La scénographie réaliste et les options de mise en scène d’Antony Mettler donnent à l’ensemble une précision d’horloger sous cocaïne et donc un rythme effréné à l’image de l’énergie que dépensent les deux acteurs pour écoper ce Titanic relationnel jusqu’au coup de théâtre final. Pour amplifier l’effet miroir de ce qui se passe sur scène, le public, voyeur de la parfois médiocrité de nos intimités, est plusieurs fois pris à témoin avec le classique ressort de l’humour qui permet – un moment – d’oublier que c’est donc surtout de soi que l’on rit.
Stéphane Michaud
Infos pratiques :
Couple ouvert à deux battants, de Dario Fo et Franca Rame, traduction de Toni Cecchinato et Nicole Colchat, du 8 mars au 3 avril 2022 au Théâtre Le Crève-Cœur.

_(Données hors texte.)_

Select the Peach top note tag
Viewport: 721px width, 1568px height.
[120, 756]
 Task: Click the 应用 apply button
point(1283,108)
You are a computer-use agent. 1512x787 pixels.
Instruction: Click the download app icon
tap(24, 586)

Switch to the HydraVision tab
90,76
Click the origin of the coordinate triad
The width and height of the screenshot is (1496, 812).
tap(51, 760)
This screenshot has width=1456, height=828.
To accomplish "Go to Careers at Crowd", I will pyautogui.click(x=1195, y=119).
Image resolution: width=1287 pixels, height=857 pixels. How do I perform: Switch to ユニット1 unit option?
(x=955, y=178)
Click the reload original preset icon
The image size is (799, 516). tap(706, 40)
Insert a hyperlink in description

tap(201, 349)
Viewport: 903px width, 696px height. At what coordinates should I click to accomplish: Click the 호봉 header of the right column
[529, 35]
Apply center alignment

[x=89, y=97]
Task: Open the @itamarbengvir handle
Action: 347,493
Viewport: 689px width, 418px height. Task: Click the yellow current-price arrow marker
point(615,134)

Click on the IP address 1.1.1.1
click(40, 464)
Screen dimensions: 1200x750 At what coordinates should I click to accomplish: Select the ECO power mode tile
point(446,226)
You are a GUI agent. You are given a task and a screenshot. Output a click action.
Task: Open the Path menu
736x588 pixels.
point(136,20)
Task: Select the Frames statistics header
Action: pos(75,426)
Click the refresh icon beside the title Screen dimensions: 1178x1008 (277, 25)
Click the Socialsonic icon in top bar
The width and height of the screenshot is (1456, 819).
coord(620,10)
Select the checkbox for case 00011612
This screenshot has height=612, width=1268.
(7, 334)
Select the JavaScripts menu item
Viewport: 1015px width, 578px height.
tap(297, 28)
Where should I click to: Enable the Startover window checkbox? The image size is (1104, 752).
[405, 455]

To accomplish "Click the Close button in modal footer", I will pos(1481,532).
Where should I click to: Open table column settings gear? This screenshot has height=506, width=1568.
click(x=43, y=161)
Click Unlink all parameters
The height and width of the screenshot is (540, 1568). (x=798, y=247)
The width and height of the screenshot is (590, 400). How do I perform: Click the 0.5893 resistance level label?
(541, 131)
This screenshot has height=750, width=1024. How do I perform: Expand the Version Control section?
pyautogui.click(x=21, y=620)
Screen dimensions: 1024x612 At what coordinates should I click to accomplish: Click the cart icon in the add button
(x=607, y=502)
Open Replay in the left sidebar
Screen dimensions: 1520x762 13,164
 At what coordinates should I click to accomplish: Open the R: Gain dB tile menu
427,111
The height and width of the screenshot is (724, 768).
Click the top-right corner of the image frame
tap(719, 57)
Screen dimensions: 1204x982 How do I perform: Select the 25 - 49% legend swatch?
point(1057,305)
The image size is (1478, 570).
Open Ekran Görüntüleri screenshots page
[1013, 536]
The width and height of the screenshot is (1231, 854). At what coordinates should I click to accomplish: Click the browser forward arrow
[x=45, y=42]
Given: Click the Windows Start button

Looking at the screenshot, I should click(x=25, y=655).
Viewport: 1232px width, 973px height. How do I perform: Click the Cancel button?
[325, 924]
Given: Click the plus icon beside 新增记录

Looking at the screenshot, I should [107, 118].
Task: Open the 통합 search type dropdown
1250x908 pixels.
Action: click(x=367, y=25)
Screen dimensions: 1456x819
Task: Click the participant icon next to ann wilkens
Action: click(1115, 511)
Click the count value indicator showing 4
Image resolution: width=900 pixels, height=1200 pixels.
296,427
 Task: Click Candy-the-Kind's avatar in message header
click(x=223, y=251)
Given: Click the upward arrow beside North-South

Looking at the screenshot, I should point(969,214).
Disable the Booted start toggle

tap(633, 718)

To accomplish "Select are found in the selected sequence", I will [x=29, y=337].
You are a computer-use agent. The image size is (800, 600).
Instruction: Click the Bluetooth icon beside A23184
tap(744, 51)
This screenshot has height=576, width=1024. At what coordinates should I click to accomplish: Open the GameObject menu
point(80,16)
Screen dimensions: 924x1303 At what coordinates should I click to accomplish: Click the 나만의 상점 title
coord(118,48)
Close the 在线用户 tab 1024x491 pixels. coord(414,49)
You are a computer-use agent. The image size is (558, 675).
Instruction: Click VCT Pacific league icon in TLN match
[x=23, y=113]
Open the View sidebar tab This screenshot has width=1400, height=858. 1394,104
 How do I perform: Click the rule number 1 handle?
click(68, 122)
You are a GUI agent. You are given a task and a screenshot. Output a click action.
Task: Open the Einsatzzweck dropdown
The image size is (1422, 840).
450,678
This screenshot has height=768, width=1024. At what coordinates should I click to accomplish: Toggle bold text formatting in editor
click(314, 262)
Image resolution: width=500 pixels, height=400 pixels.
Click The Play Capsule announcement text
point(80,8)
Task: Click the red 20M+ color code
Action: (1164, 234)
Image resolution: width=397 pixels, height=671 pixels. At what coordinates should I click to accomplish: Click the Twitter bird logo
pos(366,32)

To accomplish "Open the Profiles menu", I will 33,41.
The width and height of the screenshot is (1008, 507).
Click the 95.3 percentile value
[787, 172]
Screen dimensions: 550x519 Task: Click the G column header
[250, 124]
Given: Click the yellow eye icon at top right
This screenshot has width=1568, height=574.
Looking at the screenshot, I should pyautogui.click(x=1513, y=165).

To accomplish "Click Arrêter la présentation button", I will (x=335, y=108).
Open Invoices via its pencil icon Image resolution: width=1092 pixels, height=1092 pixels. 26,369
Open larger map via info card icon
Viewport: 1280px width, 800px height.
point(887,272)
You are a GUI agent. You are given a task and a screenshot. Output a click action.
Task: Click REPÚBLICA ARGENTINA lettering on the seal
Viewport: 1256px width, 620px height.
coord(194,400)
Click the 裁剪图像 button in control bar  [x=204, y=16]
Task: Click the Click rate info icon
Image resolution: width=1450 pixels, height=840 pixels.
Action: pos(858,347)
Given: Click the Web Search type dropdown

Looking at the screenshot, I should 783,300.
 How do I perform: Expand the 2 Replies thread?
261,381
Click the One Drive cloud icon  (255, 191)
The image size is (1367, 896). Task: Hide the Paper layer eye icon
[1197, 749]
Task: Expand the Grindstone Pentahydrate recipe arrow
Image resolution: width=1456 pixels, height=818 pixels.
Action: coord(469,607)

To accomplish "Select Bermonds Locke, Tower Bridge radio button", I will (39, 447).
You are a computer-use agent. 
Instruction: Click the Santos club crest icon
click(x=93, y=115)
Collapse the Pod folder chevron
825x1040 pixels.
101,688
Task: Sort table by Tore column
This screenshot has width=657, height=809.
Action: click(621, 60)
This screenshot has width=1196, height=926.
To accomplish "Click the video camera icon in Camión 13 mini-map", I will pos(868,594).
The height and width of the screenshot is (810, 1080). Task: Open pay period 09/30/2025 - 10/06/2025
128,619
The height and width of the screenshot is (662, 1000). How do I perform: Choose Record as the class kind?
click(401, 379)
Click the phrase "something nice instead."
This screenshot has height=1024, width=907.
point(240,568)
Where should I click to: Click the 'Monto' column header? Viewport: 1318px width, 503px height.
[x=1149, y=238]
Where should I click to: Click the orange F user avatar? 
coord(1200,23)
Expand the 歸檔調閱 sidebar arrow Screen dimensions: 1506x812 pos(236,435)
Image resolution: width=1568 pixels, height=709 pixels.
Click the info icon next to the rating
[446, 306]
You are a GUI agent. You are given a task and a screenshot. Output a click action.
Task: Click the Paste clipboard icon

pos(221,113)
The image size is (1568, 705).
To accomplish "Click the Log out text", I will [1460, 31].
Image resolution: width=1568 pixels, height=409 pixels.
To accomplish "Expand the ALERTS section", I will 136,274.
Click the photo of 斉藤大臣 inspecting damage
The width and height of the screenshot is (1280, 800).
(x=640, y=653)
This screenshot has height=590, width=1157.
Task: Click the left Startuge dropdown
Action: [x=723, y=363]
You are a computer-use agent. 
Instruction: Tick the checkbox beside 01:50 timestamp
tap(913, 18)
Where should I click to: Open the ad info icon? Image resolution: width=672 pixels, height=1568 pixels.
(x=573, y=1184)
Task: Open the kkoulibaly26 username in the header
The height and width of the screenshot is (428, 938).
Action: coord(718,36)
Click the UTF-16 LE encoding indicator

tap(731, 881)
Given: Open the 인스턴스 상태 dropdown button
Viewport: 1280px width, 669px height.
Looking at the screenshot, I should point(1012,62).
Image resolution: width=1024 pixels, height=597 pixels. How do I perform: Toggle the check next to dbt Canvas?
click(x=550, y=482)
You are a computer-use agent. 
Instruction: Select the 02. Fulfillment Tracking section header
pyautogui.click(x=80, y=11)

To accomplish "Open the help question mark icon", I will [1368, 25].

Mise en scène: Antony Mettler
Avec Maria Mettral et Christian Gregori
Photos : © Loris Von Siebenthal
1 François, le Saint Jongleur, de Dario Fo (1999) est un texte frondeur dans lequel l’auteur se moque des travers de l’église et montre comment François d’Assise (1181-1226), grâce à son talent de jongleur de mots, a su combattre la corruption et convaincre les puissants, jusqu’au pape Innocent III.